Retour au temps des "moueketeers", ces parodies de l'ambiance des romans de Dumas avec Jerry et le petit souriceau énervant, qui portent les habits des mousquetaires du Roi. On s'éloigne des Trois mousquetaires avec une situation qui n'a ni queue ni tête: Jerry et son petit compagnon dérangent le roi dans son sommeil, et celui-ci fait appel à Tom (en uniforme de arde du Cardinal) pour préserver son repos... Que Jerry et son complice vont tout faire pour perturber de nouveau!

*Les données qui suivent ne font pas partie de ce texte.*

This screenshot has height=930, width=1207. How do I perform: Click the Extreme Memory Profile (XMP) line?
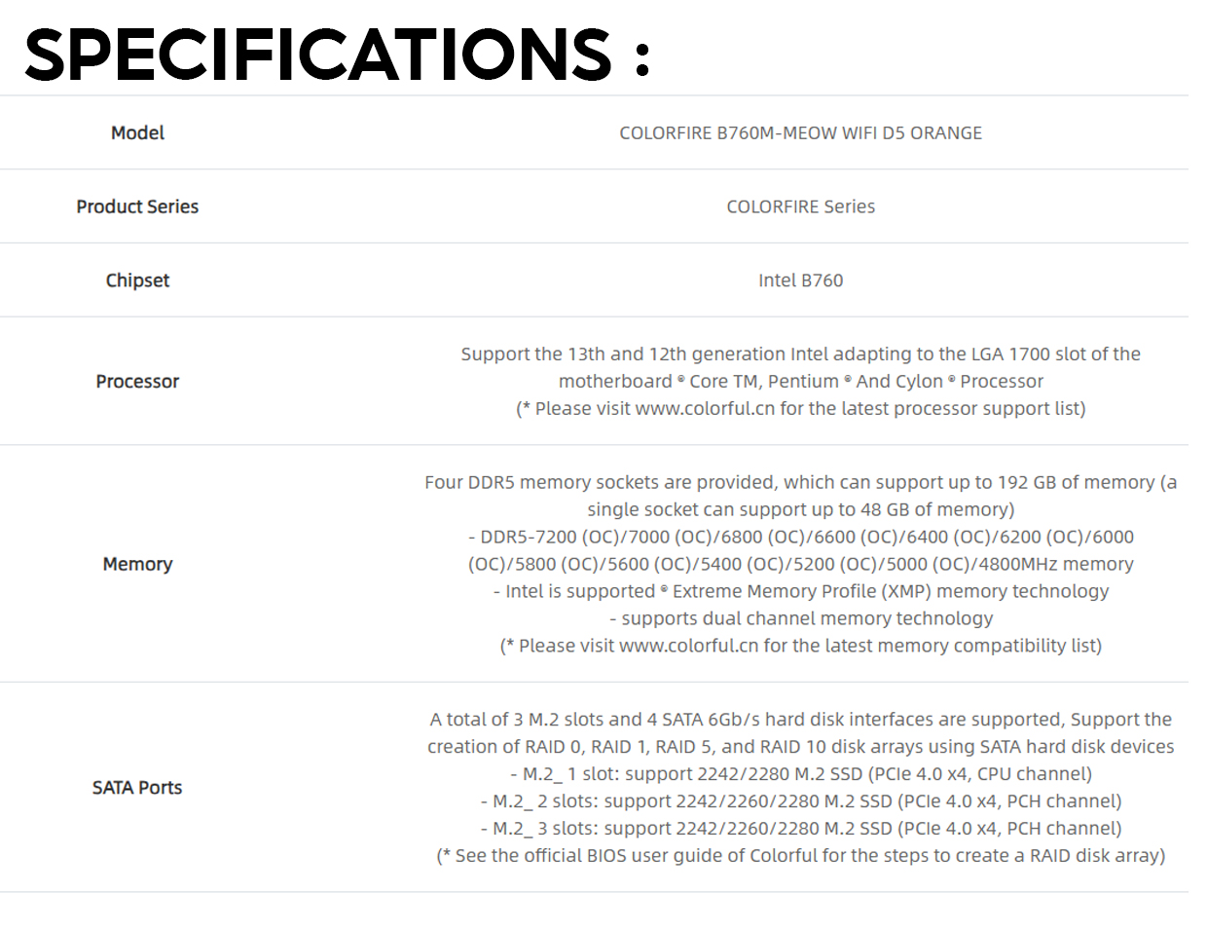(800, 591)
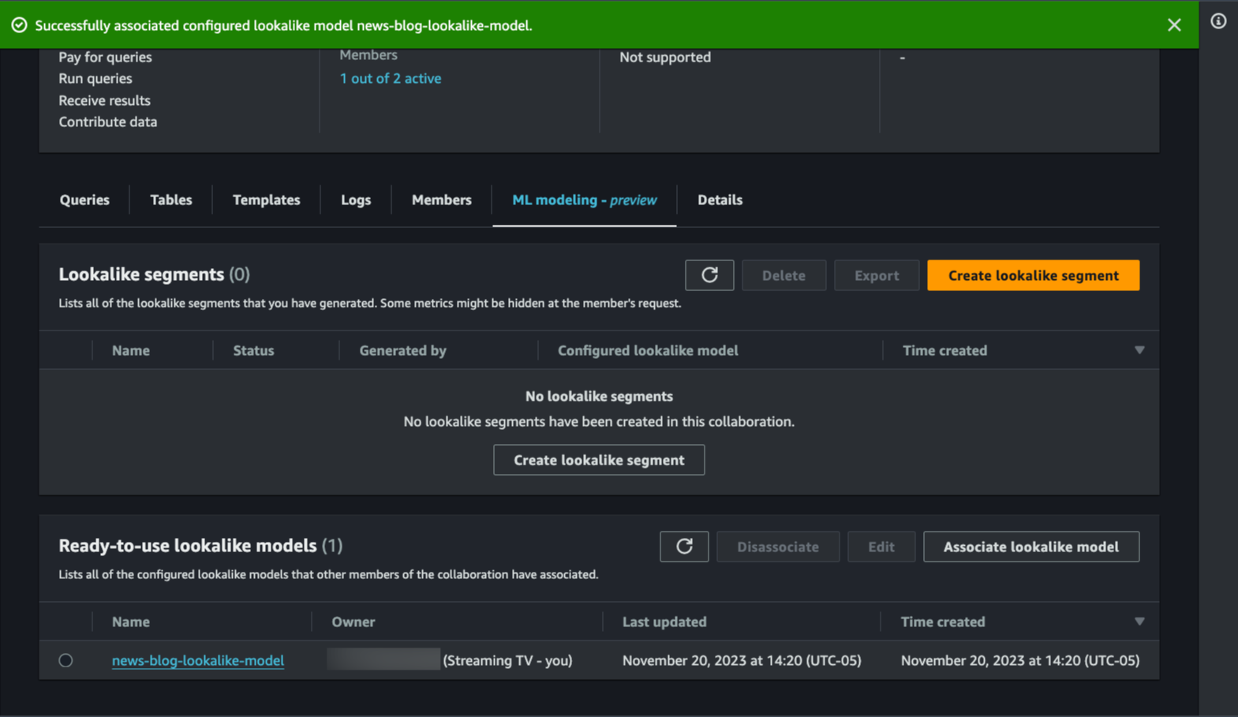Refresh the Ready-to-use lookalike models list
1238x717 pixels.
(683, 547)
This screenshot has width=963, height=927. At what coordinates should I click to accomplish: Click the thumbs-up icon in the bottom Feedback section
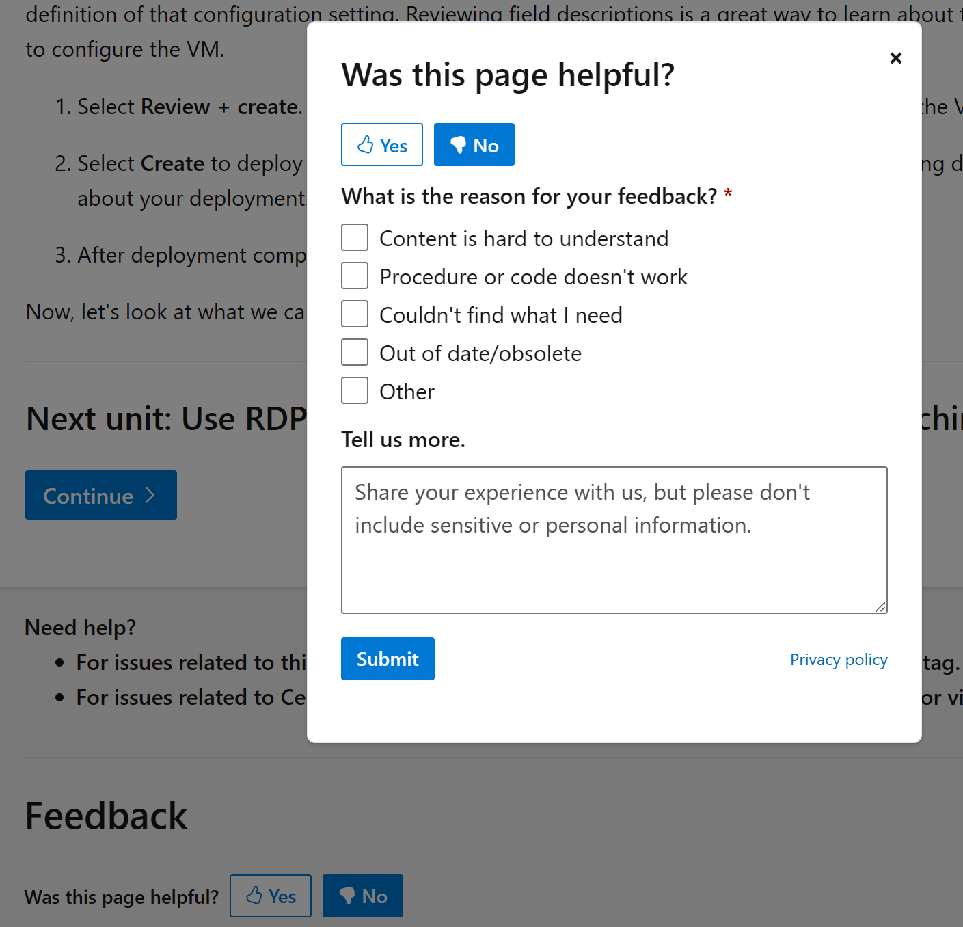254,896
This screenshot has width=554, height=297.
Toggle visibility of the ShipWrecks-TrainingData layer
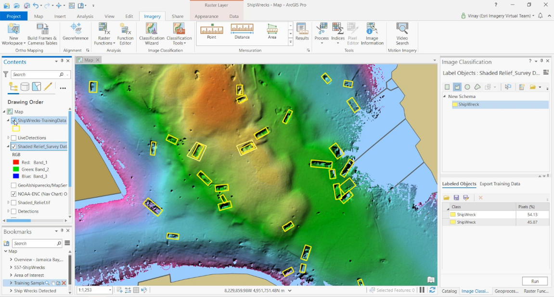[x=13, y=121]

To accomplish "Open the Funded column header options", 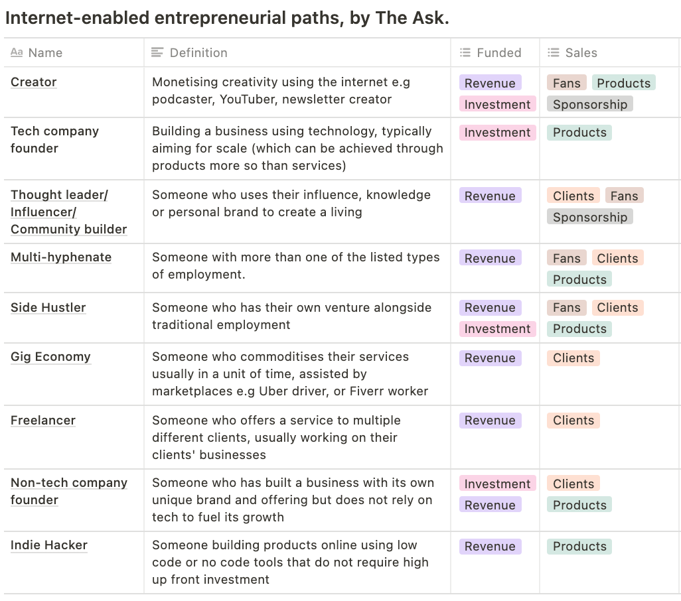I will point(498,52).
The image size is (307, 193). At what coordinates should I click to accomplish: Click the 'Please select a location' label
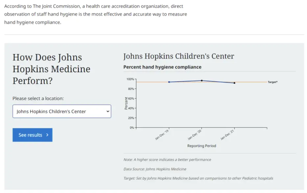coord(38,98)
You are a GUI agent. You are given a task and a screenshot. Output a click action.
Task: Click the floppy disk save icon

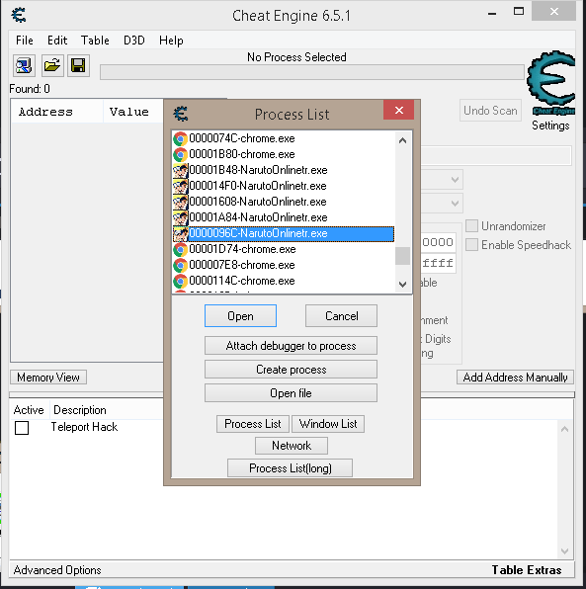click(78, 66)
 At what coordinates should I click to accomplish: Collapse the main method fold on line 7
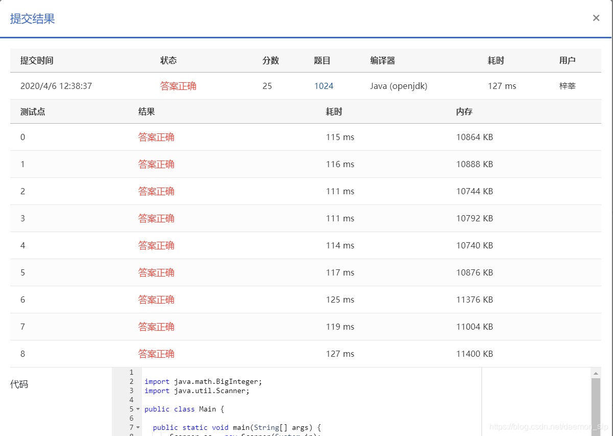(137, 427)
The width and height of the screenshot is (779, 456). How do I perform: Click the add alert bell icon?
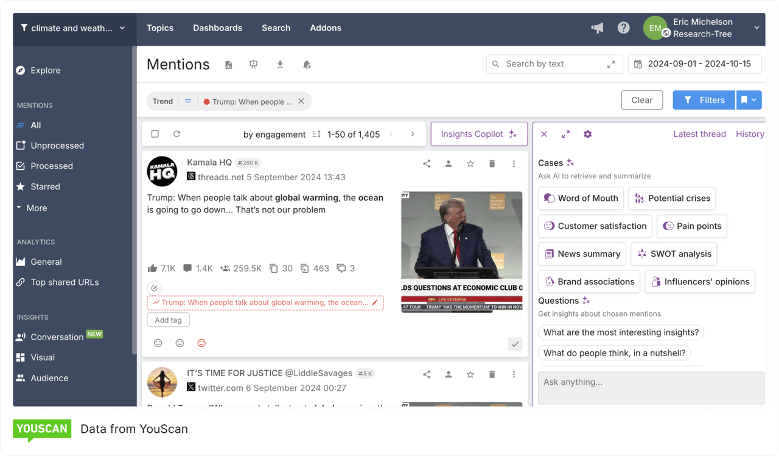pos(307,65)
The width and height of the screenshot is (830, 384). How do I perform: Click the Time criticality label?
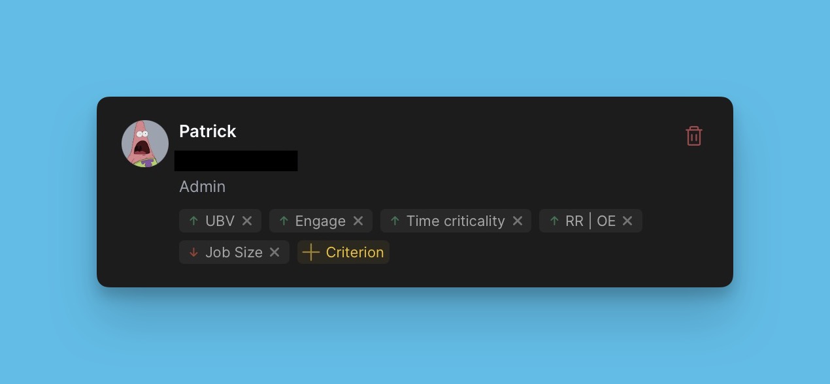pyautogui.click(x=456, y=221)
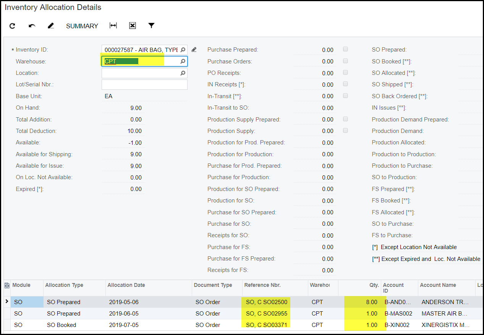The height and width of the screenshot is (335, 484).
Task: Click the grid column configurator icon
Action: pos(7,285)
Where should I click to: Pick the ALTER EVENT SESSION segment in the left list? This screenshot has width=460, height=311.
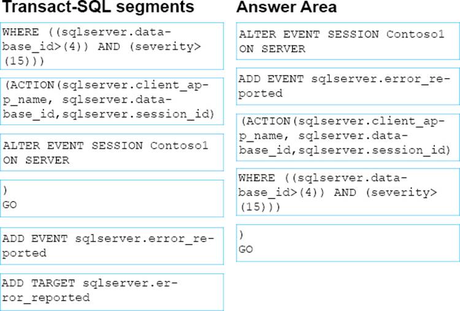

...Ce qui nous rappelle furieusement Rock-a-bye Bear, de Tex Avery, sorti en 1952. Ce n'est pas la première fois, d'ailleurs, mais ici c'est flagrant: avant de crier au scandale, rappelons que Tom et Jerry sont réalisés et produits pour le compte de la MGM, tout comme les cartoons de Tex Avery qui à cette époque, depuis 1956, travaillait hors du studio. Mais il a vait du laisser derrière lui les droits des dessins animés produits pas Fred Quimby, qui appartenant au studio, pouvaient être revisités... 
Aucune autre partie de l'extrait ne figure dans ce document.